DO MISTÉRIO DO OFÍCIO

A língua caminha atrás de mim
pelo deserto azul que é grande
saboreia o rosto fiel dos meus anseios
no rito canibal do dia novo
Por vezes submerge a verdade
e se enruga como um corpo na água
A verdade molha sempre demasiado
no falso desnudar da promessa

(p. 49)

O pássaro dorme dentro do barro
canta na manhã a sua árvore
voa longe a fazer ninho
para buscar e farejar o calor perdido
E sempre vem do céu para dormir:

Só os poetas podem chamar irmãos aos pássaros.

(p. 50)

Conta a lenda que São Francisco, depois de virar as costas às materialidades do mundo, entrou pelos bosques e, despojado de tudo, chamou a si a natureza, e não só as plantas como os animais o receberam de braços abertos. Em particular os pássaros, a quem chamava de irmãos.

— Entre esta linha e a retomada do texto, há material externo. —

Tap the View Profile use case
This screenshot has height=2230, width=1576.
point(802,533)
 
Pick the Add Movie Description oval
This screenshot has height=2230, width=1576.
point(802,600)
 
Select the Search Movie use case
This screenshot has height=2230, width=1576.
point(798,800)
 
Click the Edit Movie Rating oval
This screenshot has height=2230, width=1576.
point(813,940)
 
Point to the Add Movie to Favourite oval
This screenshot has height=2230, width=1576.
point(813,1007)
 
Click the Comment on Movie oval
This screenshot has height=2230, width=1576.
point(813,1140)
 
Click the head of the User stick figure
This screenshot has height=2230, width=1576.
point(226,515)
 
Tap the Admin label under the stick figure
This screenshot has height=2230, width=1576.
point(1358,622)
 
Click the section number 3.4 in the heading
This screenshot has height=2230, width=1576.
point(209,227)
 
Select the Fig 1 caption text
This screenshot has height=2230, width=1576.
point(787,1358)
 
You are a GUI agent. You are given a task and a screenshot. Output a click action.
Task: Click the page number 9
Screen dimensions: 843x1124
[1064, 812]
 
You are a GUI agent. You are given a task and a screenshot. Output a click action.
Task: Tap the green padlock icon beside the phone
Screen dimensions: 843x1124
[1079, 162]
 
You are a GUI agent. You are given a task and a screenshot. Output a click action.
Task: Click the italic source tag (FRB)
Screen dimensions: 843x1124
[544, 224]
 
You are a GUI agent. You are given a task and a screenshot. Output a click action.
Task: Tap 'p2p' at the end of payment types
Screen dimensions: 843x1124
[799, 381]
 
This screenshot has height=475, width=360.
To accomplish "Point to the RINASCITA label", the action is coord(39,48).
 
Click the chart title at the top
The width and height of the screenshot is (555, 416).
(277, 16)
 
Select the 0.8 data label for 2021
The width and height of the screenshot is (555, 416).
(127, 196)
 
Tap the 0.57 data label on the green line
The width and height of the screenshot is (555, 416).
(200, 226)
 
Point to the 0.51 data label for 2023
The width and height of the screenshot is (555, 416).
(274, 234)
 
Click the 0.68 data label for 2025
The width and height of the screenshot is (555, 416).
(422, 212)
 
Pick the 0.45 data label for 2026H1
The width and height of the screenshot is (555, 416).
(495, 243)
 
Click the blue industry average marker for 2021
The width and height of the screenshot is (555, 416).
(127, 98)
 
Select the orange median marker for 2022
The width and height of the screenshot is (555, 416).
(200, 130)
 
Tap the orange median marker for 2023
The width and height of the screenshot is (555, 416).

Serve esta pequena nota ou lembrança para entrarmos no novo livro de Pablo J.P. López, poeta espanhol de quatro nomes (n.1983) e de um rigoroso talento poético. Tal como o santo que buscou a simplicidade, e renunciou aos seus bens, aos ornamentos das suas roupas, também Pablo constrói a sua poética com base nesse princípio - os poemas com os quais começámos exemplificam, de resto, o que digo.